*EXERCISE*:
Output the lines from the one holding "Task: Click the" to the end of the entries that follow, exactly and only those, minus any pictures.

[Collected data]

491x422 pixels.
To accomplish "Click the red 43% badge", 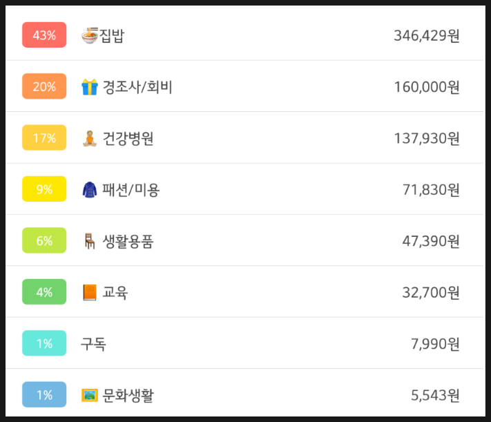I will click(x=44, y=35).
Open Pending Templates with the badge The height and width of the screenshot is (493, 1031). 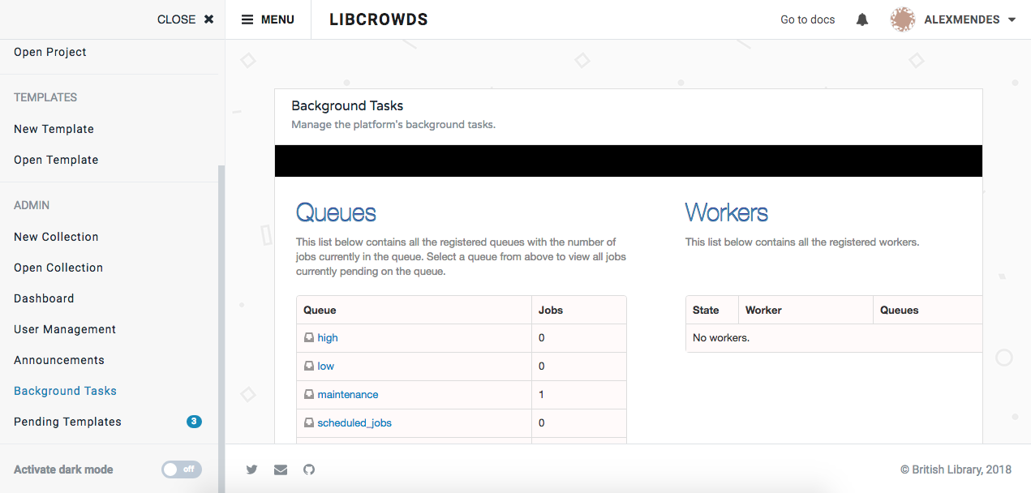coord(67,421)
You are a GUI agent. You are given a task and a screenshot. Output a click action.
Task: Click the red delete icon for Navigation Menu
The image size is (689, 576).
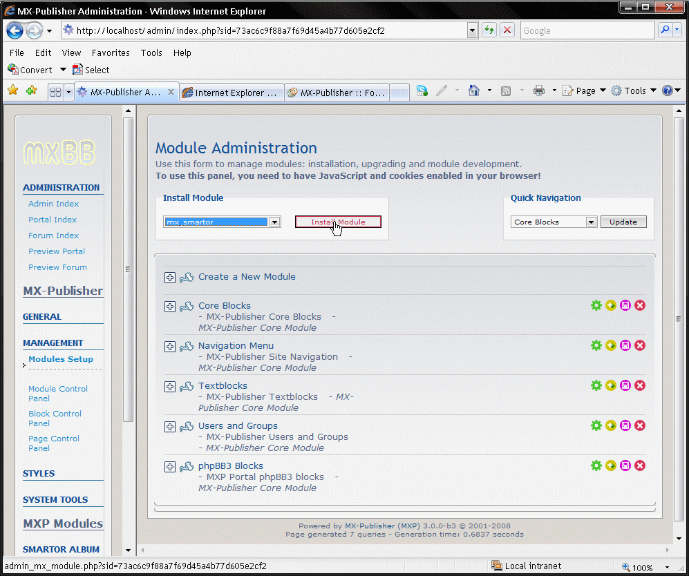(x=640, y=345)

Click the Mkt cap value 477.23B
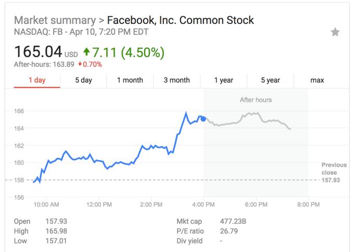pyautogui.click(x=232, y=222)
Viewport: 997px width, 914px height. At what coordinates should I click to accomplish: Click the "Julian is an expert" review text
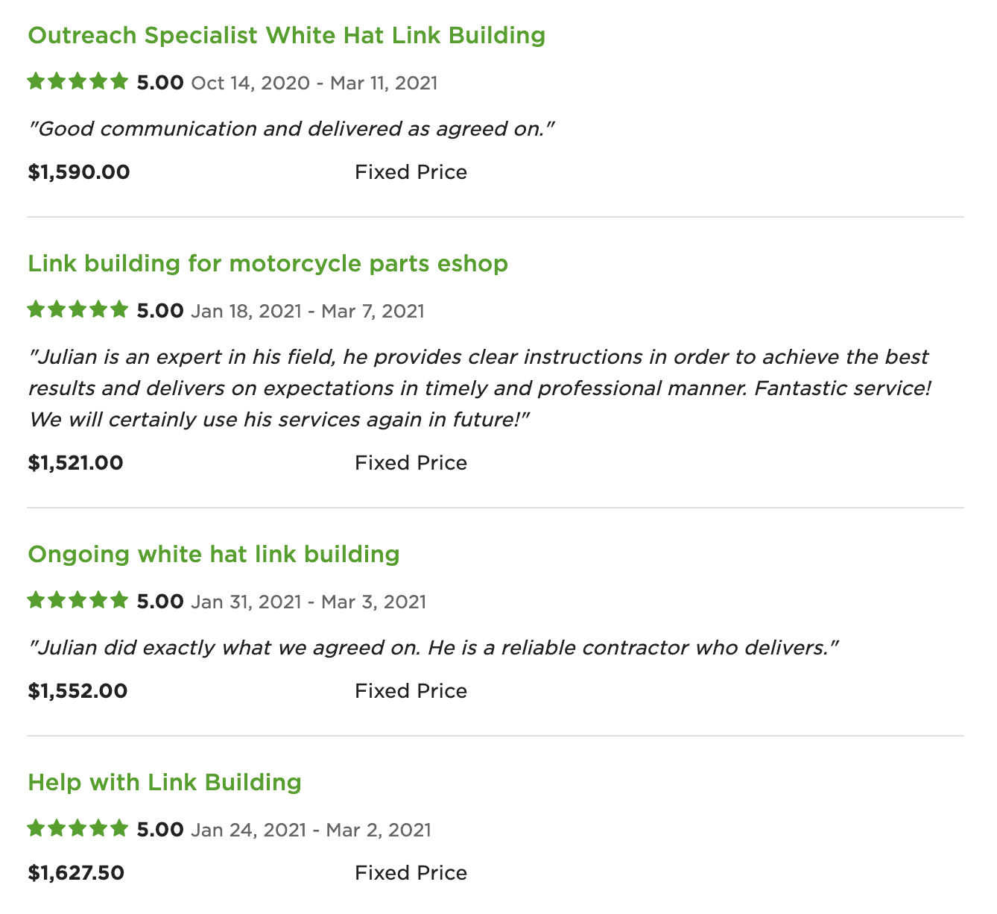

*FINISHED EXERCISE*:
Task: Click the red delete icon for Navigation Menu
The image size is (689, 576).
(x=640, y=345)

Click the Mkt cap value 477.23B
pyautogui.click(x=232, y=222)
Viewport: 997px width, 914px height. At what coordinates should I click to accomplish: Click the "Julian is an expert" review text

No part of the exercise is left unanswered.